Asymmetrical Directionality With Bimodal Systems.

Subjects must meet the inclusion criteria described below to be eligible for this clinical investigation.

1. Adults who are English speaking and aged 18 years and older.

2. Individuals with a mild sloping to severe/profound hearing loss in the hearing aided ear.

3. New and experienced bimodal users (cochlear implant + hearing aid).

4. Experienced Nucleus 7 or Kanso 2 cochlear implant users with minimum experience using electrical hearing for 6 months.

5. Individuals able to complete test measures as outlined in the informed consent and protocol.
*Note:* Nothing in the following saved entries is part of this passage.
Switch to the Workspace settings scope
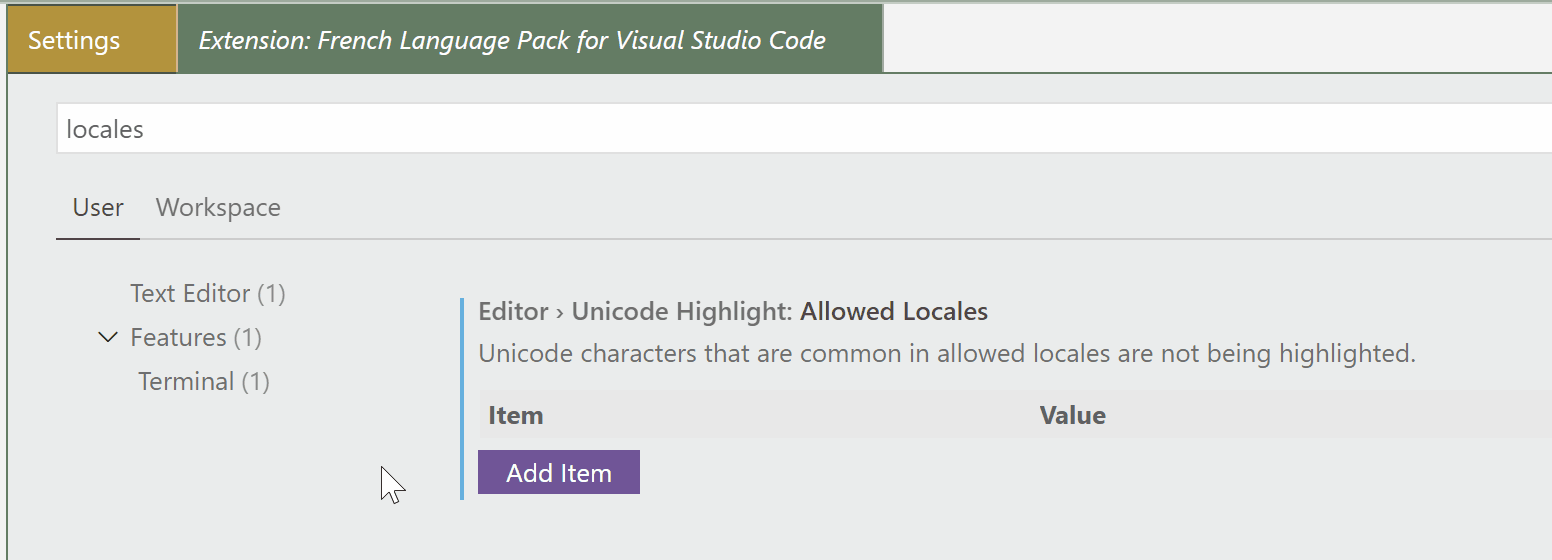Viewport: 1552px width, 560px height. click(218, 208)
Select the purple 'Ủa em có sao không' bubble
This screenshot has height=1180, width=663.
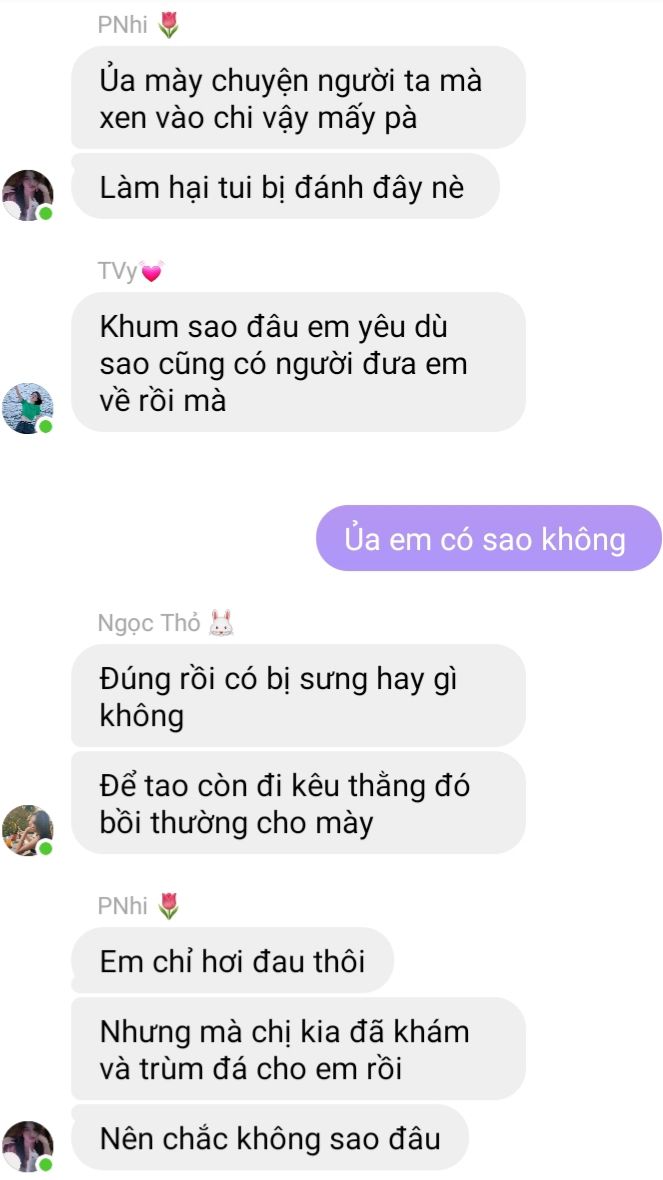tap(488, 538)
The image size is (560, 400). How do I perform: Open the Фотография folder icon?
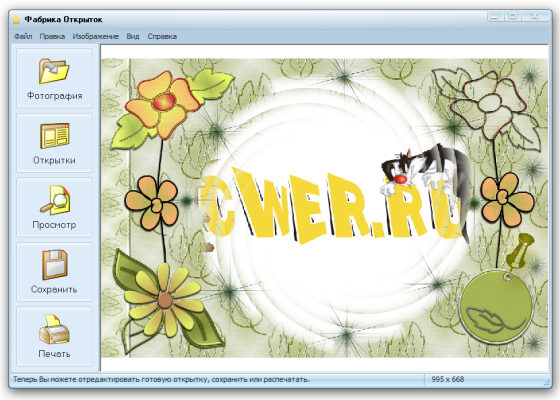pyautogui.click(x=54, y=71)
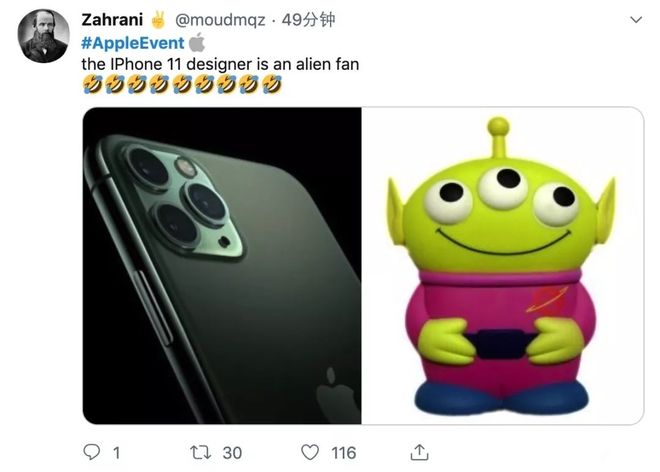Screen dimensions: 660x472
Task: Expand the tweet options chevron
Action: click(x=636, y=19)
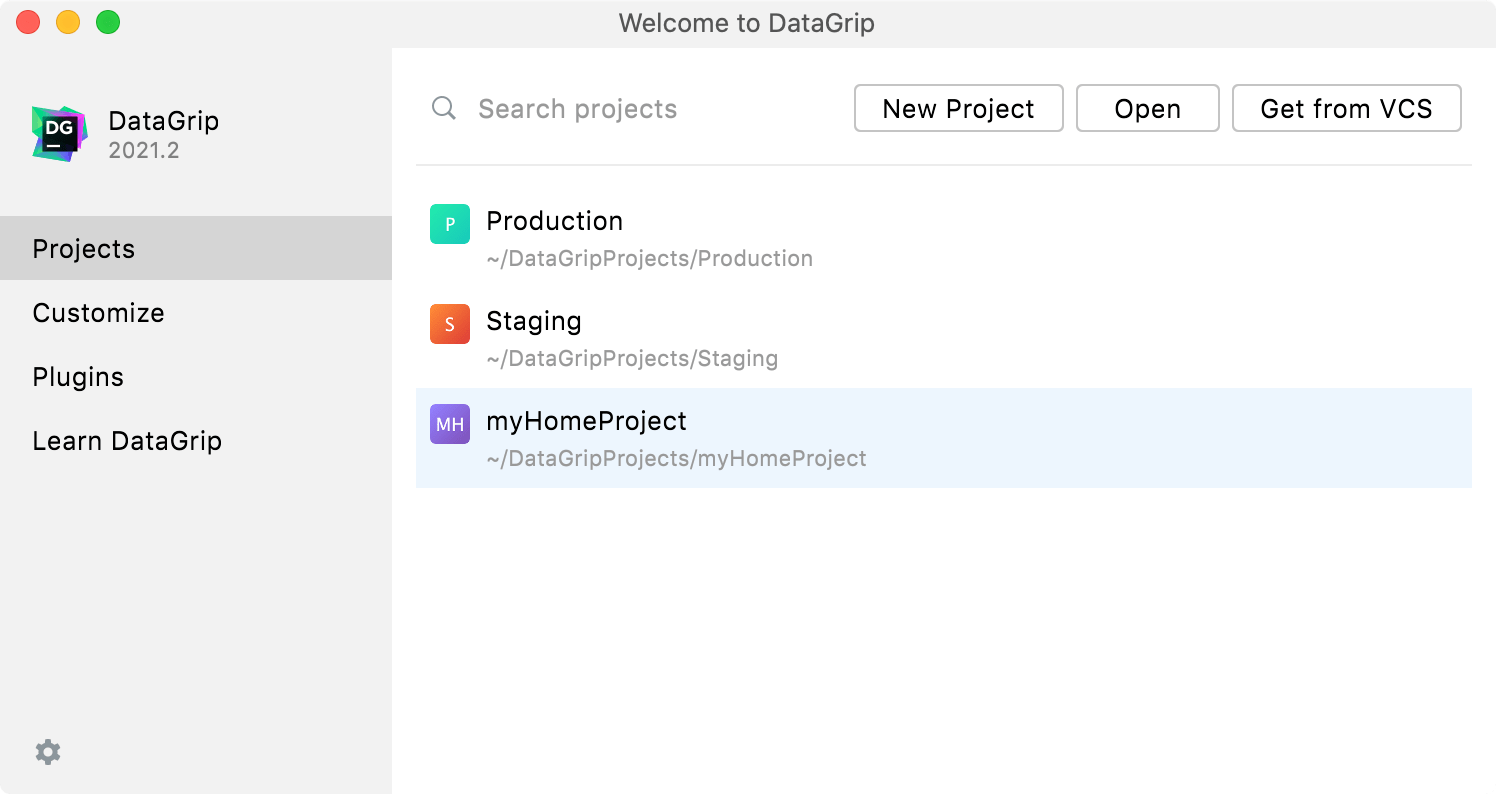Close the Welcome window with red button
Image resolution: width=1496 pixels, height=794 pixels.
pos(28,22)
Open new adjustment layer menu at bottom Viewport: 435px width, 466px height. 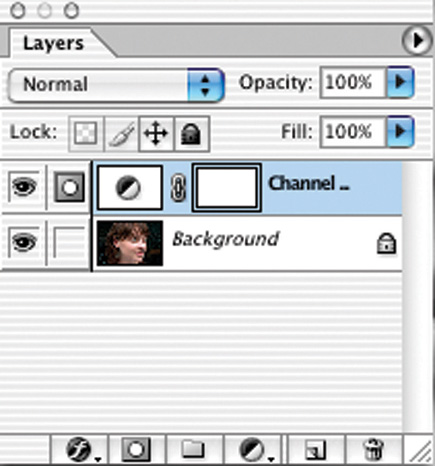point(253,449)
6. Individuals with access to a Smart Phone/device that is either iOS 7.0 or Android 4.0 and later who are willing to utilize their personal Smart Phone/device for participation in the trial.

7. Individuals willing to use their personal email account for participation in the trial.

Subjects who meet any of the exclusion criteria described below will not be eligible for this clinical investigation.

1. Individuals using sound processors in the Hybrid mode.

2. Bilateral cochlear implant users.

3. Unable or unwilling to comply with the requirements of the study as determined by the Investigator.

4. Investigator site personnel directly affiliated with this study and/or their immediate families; immediate family is defined as a spouse, parent, child, or sibling.

5. Currently participating, or participated within the last 30 days, in another interventional clinical investigation/trial involving an investigational device.